NHL Insider, Frank Seravalli, reported Monday afternoon that the Blueshirts were close to signing recently acquired Barclay Goodrow to a six-year deal with an AAV of $3.6M. Of course, that contract can’t be officially announced until after the trade/transaction freeze lifts on Thursday. If those end up being the final numbers, then kudos to Chris Drury on getting Goodrow to agree to an AAV of $3.6M; which he surely could have exceeded on the opening market.

The issue is with the six-year term. That was always going to be the going rate for the two-time Cup champion, but that doesn’t make it any easier to swallow. Players like Goodrow, whose primary asset is grit, usually break down well before their contracts expire. So that bears watching.

In regards to the Islanders, the team is very clearly targeting a big-ticket player once free agency opens on July 28th. GM Lou Lamoriello has managed to clear roughly $18M in cap space over the last few days (and yes, that number includes putting Johnny Boychuk’s $6M on LTIR when next season begins). A lot of that money will go to the team’s RFAs (Anthony Beauvillier, Adam Pelech and Ilya Sorokin) as well as to at least one of its UFAs (Casey Cizikas). 
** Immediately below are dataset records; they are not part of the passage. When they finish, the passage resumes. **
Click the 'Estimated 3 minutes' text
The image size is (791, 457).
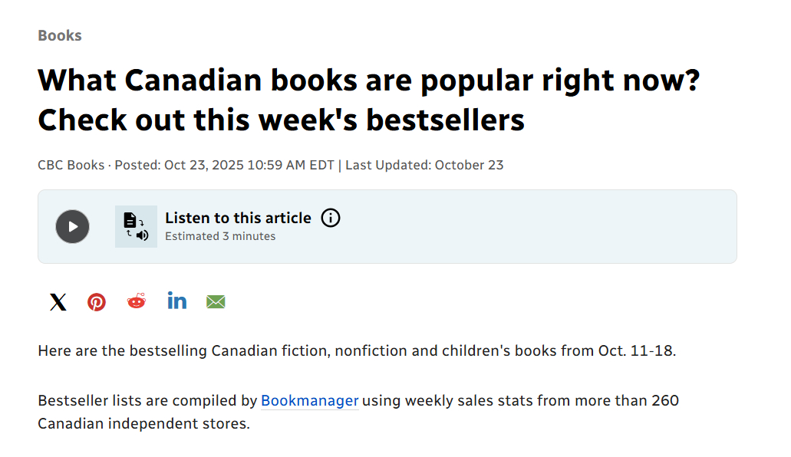(220, 236)
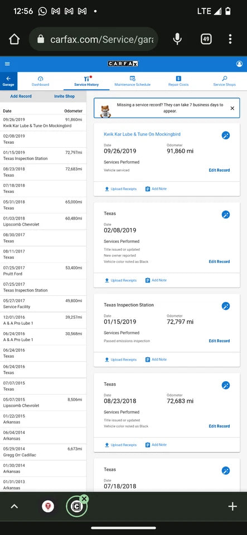Click edit pencil icon on Texas Inspection Station card
Image resolution: width=247 pixels, height=535 pixels.
pos(225,306)
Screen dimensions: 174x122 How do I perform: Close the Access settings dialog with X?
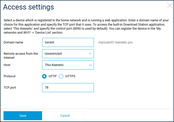tap(170, 6)
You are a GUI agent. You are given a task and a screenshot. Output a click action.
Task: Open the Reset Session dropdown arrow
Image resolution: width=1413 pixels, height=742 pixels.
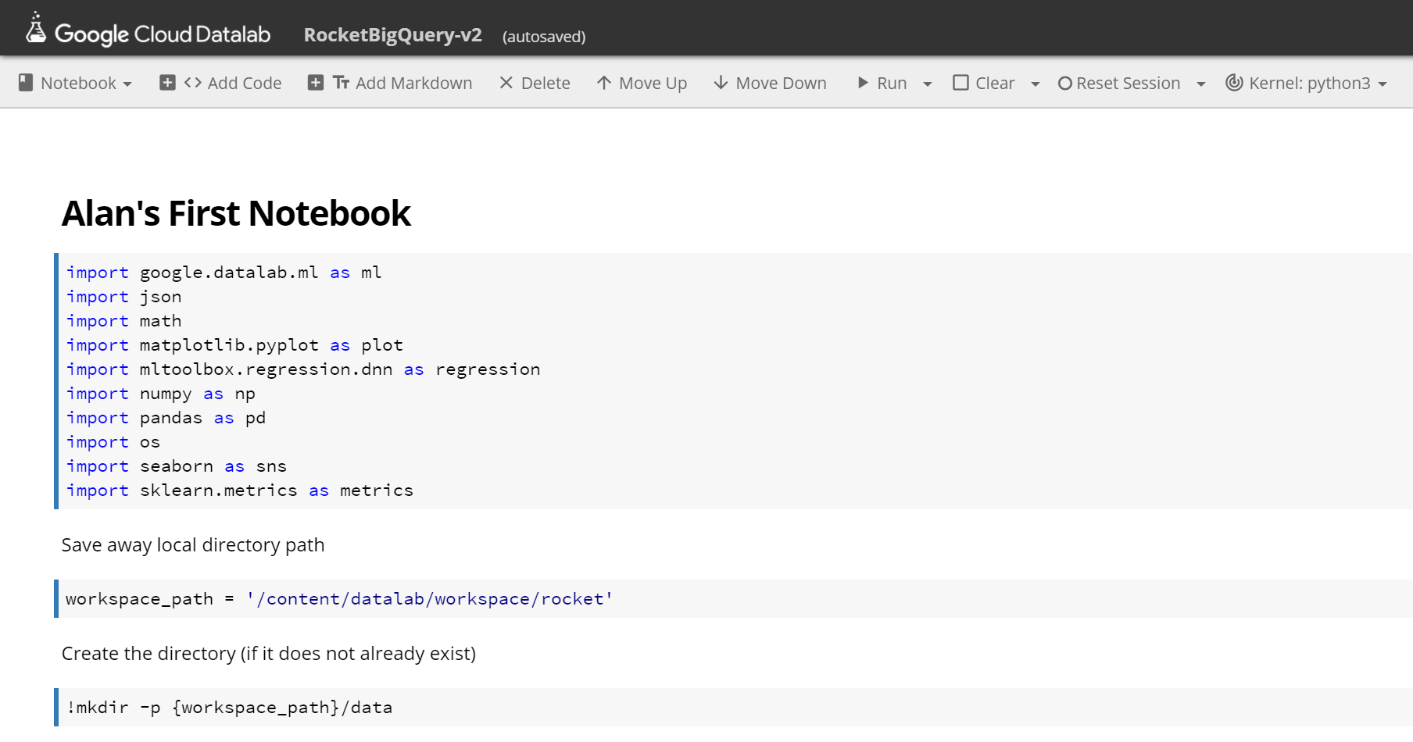click(1201, 84)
But with Josh Bailey and Jordan Eberle both being left unprotected, should Seattle take one of those players, the Islanders’ cap space would increase by another $5M-$5.5M. That could make them players for Landeskog, should Colorado’s Captain get to the open market. The Isles could also use a portion of their new found cap room to sign recently bought out defenseman Ryan Suter to a deal to replace the recently traded Nick Leddy.
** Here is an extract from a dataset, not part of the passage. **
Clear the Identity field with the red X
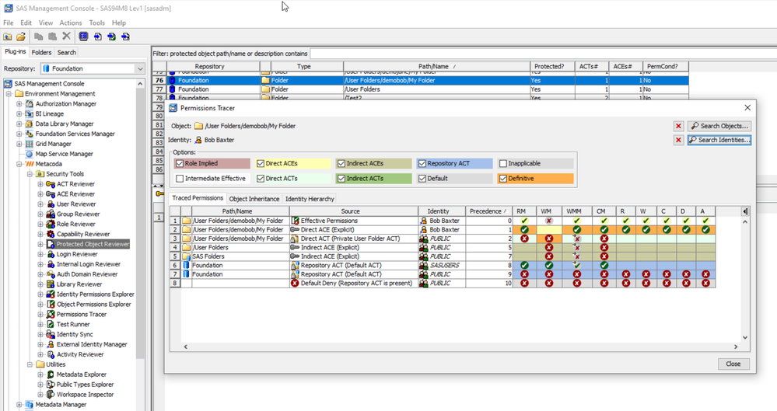Image resolution: width=777 pixels, height=411 pixels. click(679, 140)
Sources close to Suter indicate there are multiple teams interested in the 36-year-old defenseman and that could drive the bidding up in a hurry. There are other veteran defenseman on the market who could intrigue the Islanders, but there does seem to be mutual interest in a potential union. 

Meanwhile, one piece of news that should make Islanders fans happy is the status of Captain Anders Lee’s rehab from ACL surgery. Videos surfaced during the playoffs of Lee skating on his own and then with the Isles extras. So that led to speculation he could be on his way back during the post-season.

Well, “Blittner’s Blue Line” has been able to confirm via a text exchange with Lee’s agent, Neil Sheehy, that Lee was indeed close to playing had the Isles advanced to the Stanley Cup Final. Sheehy went on to comment that Lee “will be 100% at Training Camp and is doing great!”

That’s terrific news for the Boys from Long Island and their fans, who sorely missed Lee’s presence during the team’s playoff run.

That’s all for this week’s “Blittner’s Blue Line” and please remember there are several key NHL dates coming up in the following days.

Wednesday July 21st: NHL Expansion Draft Selection Show at 8pm(EST).

Friday July 23rd and Saturday July 24th: The NHL’s annual Entry Draft. 

Wednesday July 28th: Free Agency begins.